You make all valid points. Thank you for giving my suggestion due consideration. I use EXWM and so the command was a better alternative to the EXWM method.

minad commented 3 years ago

@doolio I think the command itself makes sense - I only question if it makes sense within the context of this project. My suggestion would be to extract the corresponding code from counsel.el and rework it such that it is based on completing-read, and then maybe create a new package. Generally I think it makes sense to have smaller more focused packages and Consult is already problematic in that sense due to its kitchen-sink nature. But by adding a few restrictions as I argued above, I guess this package can stay focused.

doolio commented 3 years ago

Agreed. I will attempt to make the function generic and report here or on the selectrum wiki if successful. Thanks again for your time and this package.

minad commented 3 years ago

You could very well make this a freestanding package and submit it to MELPA. But before doing that please check if something similar or equivalent already exists.

irigone commented 3 years ago

The formatting of the documentation strings is provided by marginalia

Yeah that's why I installed marginalia in the first place, thank a bunch for the great package

Unfortunately the command is too slow to be useful, selectrum/icomplete seems to be unable to handle that many strings.
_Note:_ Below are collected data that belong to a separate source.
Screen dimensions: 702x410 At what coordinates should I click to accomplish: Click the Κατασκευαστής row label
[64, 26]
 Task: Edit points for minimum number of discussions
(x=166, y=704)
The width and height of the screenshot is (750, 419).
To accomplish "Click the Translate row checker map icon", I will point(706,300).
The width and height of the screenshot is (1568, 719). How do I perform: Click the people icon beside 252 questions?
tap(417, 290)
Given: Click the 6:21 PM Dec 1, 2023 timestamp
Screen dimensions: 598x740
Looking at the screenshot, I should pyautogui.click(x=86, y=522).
That's sad. I can still use consult-apropos + M-x though, so it's not that bad.

minad commented 3 years ago

@veronikazaglotova You can try the command from here https://github.com/minad/consult/tree/consult-help and see if you would use something like this. For me it is too slow. These are simply too many too long strings for selectrum to handle. Maybe selectrum could be optimized further or gcc-emacs helps, I don't know.

clemera commented 3 years ago

I think its mainly sorting and filtering that make consult-help slow, I quickly tested it and if you deactivate sort and set selectrum-refine-candidates-function to the default it is much more responsive for me.
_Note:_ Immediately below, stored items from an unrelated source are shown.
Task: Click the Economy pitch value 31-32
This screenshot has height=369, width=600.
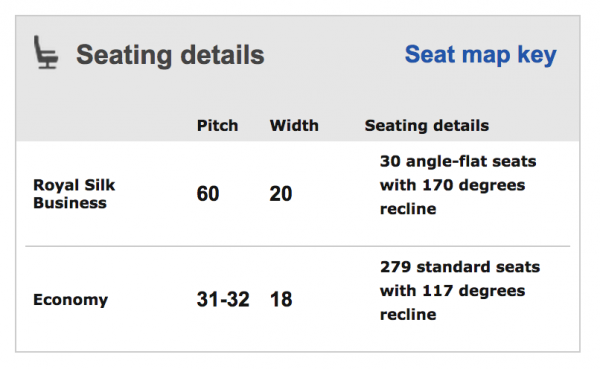Action: tap(223, 299)
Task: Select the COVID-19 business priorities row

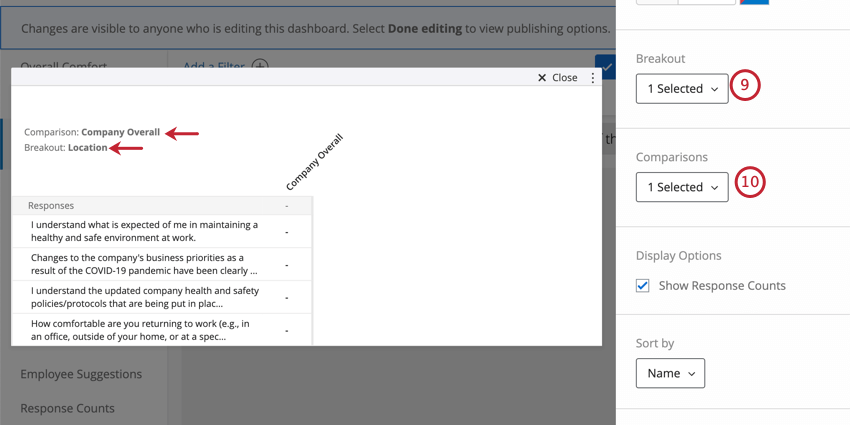Action: [x=162, y=265]
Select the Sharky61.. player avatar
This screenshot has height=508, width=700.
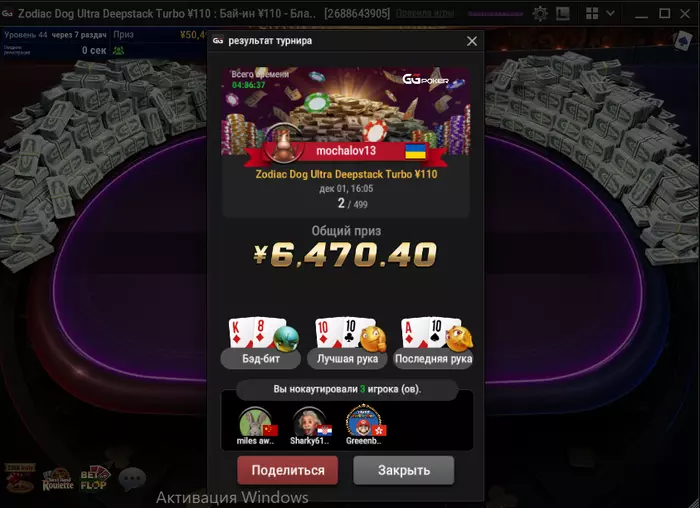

hmelman commented 3 years ago

FYI, apropos-documentation does this (search docstrings), though not with interactive narrowing (probably because of the performance issues).
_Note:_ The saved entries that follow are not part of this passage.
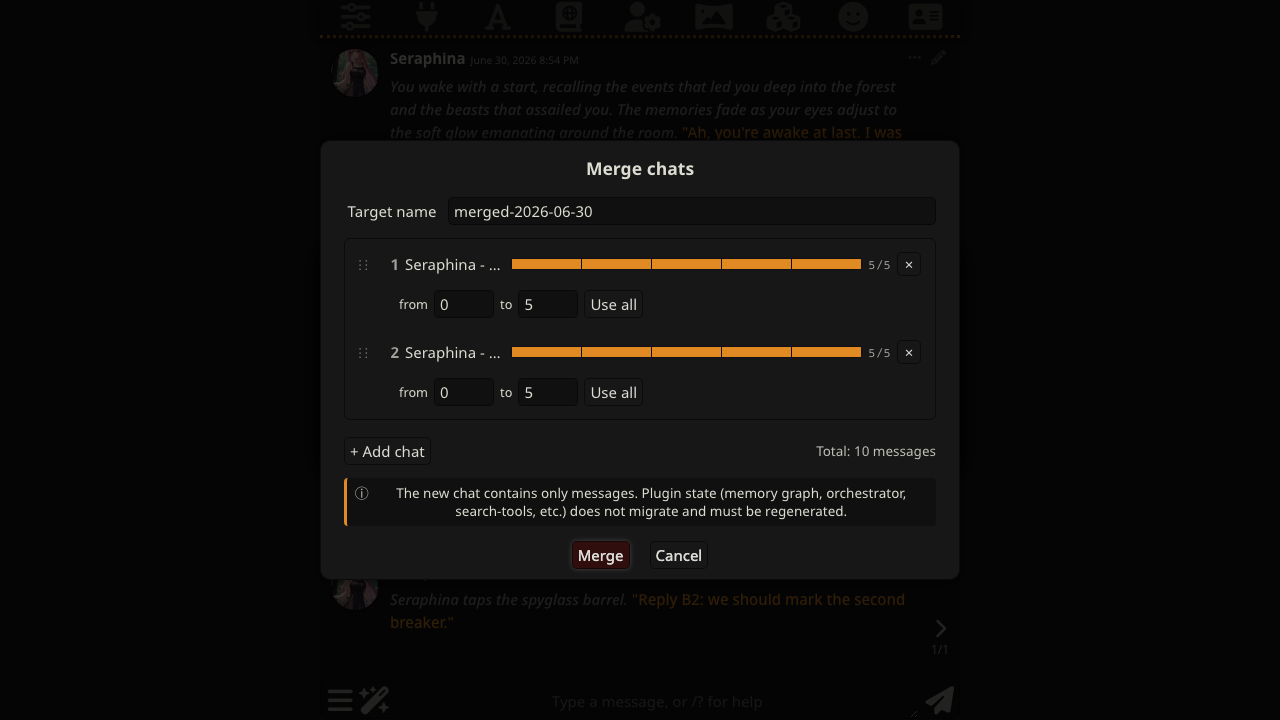Click the first chat's orange range bar

686,264
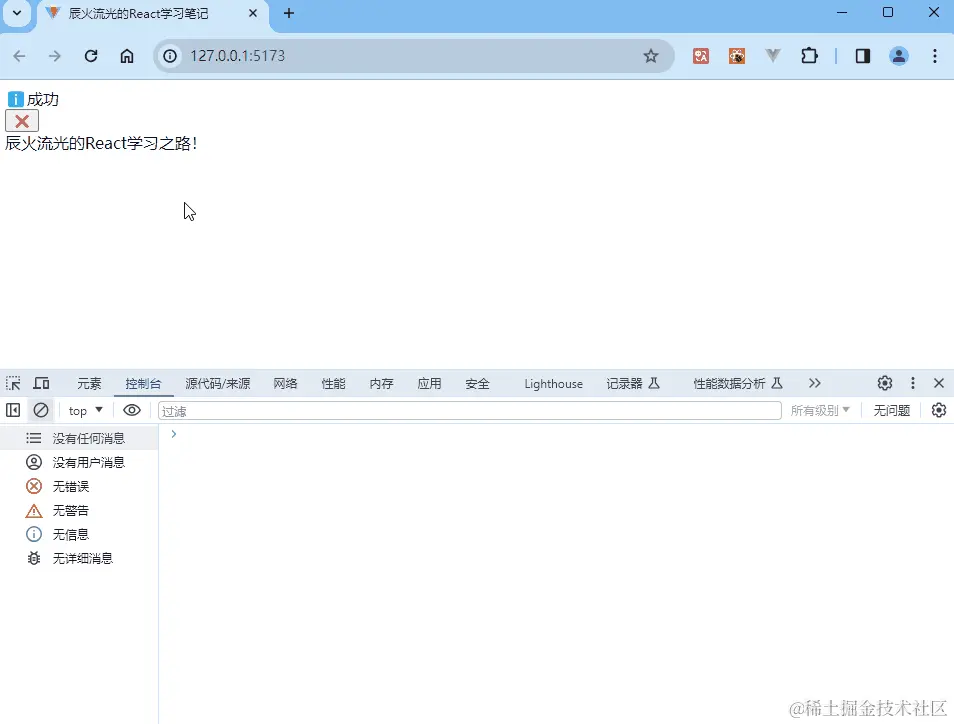
Task: Select the 无错误 filter in console sidebar
Action: click(70, 486)
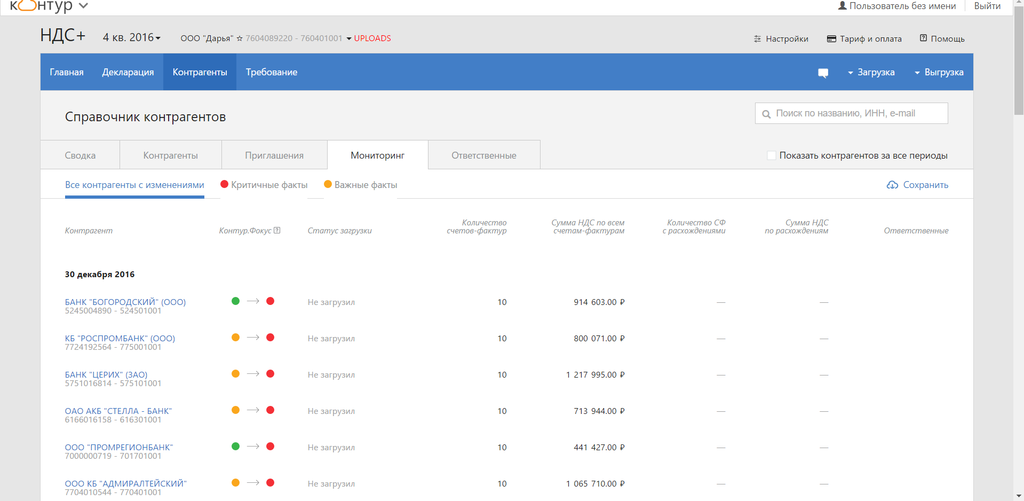Click the cloud icon next to Сохранить
Screen dimensions: 1024x501
click(892, 185)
minad commented 3 years ago

@clemera Thank you for the info - maybe we can make this work!

SebastienWae commented 3 years ago

@doolio I'm using EXWM too and moving from Ivy to the Selectrum/Consult/Embark completion stack, so I extracted counsel-linux-app to make it work with Emacs native completion system. It's not on MELPA but you can get it here https://github.com/SebastienWae/app-launcher

irigone commented 3 years ago

@veronikazaglotova You can try the command from here https://github.com/minad/consult/tree/consult-help and see if you would use something like this. For me it is too slow. These are simply too many too long strings for selectrum to handle. Maybe selectrum could be optimized further or gcc-emacs helps, I don't know.

Tbh I don't know how to use straight to install packages from git. I installed consult with it and it works, but copy&pasting the code from consult doesn't really work on other packages. I don't want to install packages by hand. Perhaps we can shorten the string before passing it to selectrum? For example, org-mode has a very long docstring (I read it with C-h f). If we shorten it to just Outline-based notes management and organizer, alias "Carsten’s outline-mode for keeping track of everything."it will get faster? After this there's a lot about keybindings and stuff which the user probably won't know about. The second paragraph has "Org mode develops organizational tasks" and can be useful too, though. Most (if not all) interactive functions I've seen have a short explanation in the first 1-2 paragraphs.

minad commented 3 years ago

@veronikazaglotova Well, we are already using only the first line of the docstring.